While Iraq Oil Report says that Baghdad’s budget payments to the KRG amounted to as much as $440mn each month, KRG spokesman Dizayee claims that the region never received more than $400mn a month, as the central government struggled with fiscal issues of its own.
But with the KRG’s borrowing options maxed out, the falling out with the central government also deprives the Kurds of access to the international debt markets. As a sovereign state, Iraq is able to borrow in a way the autonomous region is not, analysts say.
Since IS fractured Iraq's territorial integrity, the KRG's long-time president Massoud Barzani has been open about his ambition for an independent Kurdistan. But the government is now paying the price of using the economy to further this cause.
By antagonising Baghdad, the Kurds bet heavily that things would go their way. As the oil price shows no signs of recovery and with the public purse drained, this bet is a long way from coming off.
"The KRG’s economic policy has been a failure. It risked everything on one thing that it can't control, without understanding the challenges," said Shamsulddin.
In its quest for independence, the KRG has put little thought into differentiating itself from the country it remains part of. Like the rest of Iraq, Kurdistan remains utterly reliant on oil revenues, and very little has been done to change that, say analysts.
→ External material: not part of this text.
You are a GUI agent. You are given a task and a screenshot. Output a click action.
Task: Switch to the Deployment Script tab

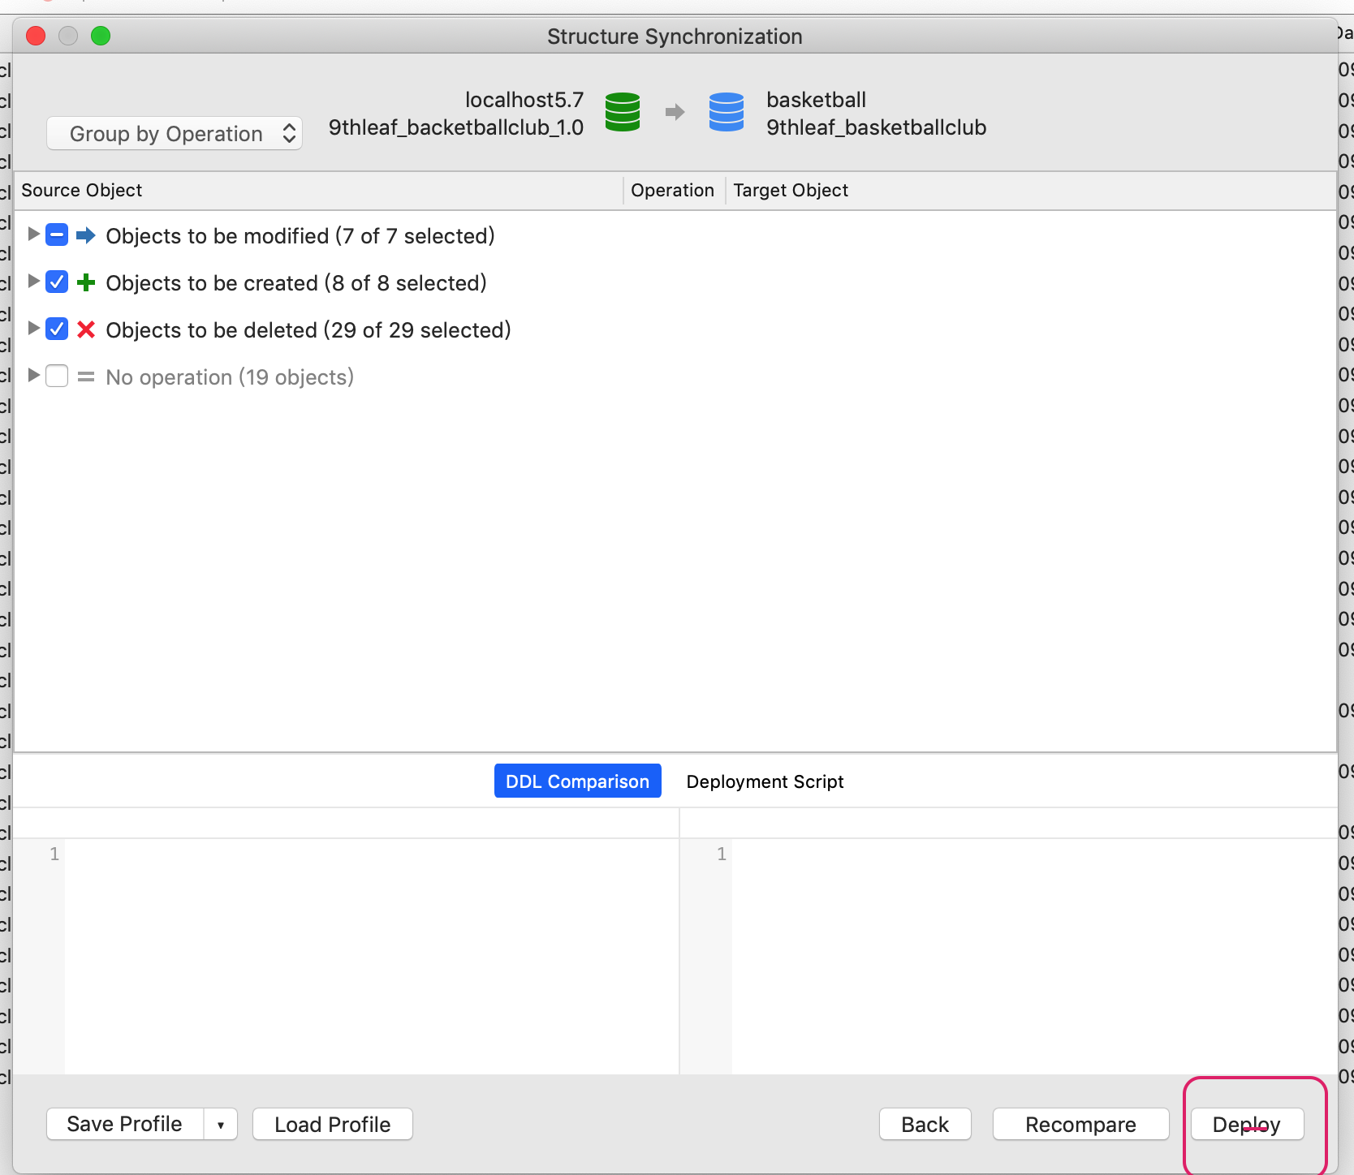[x=764, y=781]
"The KRG is now playing catch-up with its economy. It was not able to diversify the economy during the boom and now the region requires major reforms and hard decisions. Diversification should be a central pillar of future reforms," says Ahmed Ali, a senior fellow at the Institute of Regional and International Studies.
Such reforms are nowhere to be seen, critics say. Then as now, insufficient efforts are made to encourage growth in agriculture or food manufacturing, for example, despite the fact that the bulk of produce is imported from Turkey or Iran, while fields in Kurdistan lie fallow.
To make things worse, the private sector is largely owned by senior leaders of the two main political parties, the Kurdistan Democratic Party (KDP) and the Patriotic Union of Kurdistan (PUK), stymieing competition, said analysts.
Entrepreneurs looking to invest in Kurdistan have to be content with giving up stakes in their business to well-connected politicians, said Shamsulddin.
"The government has to create a private sector, but not one based on crony capitalism," said Shwan Sharey, a lecturer of economics at Ishik University in Sulaymaniyah.
"If the KRG had diversified its economy, maybe it wouldn't be in this situation. There would be some difficulties, but not like this."
A more mature private sector would not only have made the economy more resilient to falling oil prices, but also slimmed the bloated government bureaucracy, said analysts. But there appears to be little will among the ruling parties to ween the workforce off the public purse.
The KDP and the PUK, who have jointly ruled Kurdistan for the past decade, have developed a vast patronage network, offering cushy government jobs in return for political loyalty.
"This is a way to stay in power - everyone is employed by the government. When you have control over someone's salary, it's easy to say 'vote for me'," says Sharey.
In spite of widening strikes by public servants protesting outstanding pay and cuts to their salaries, this entrenched political system is resistant to fundamental reform, and will continue to stifle the economy while placing a heavy burden on the budget.
"Real reforms would need to restructure the system. There is no political will for radical change. They are just waiting for oil prices to rise, then they will go back to the same game," says Shamsulddin.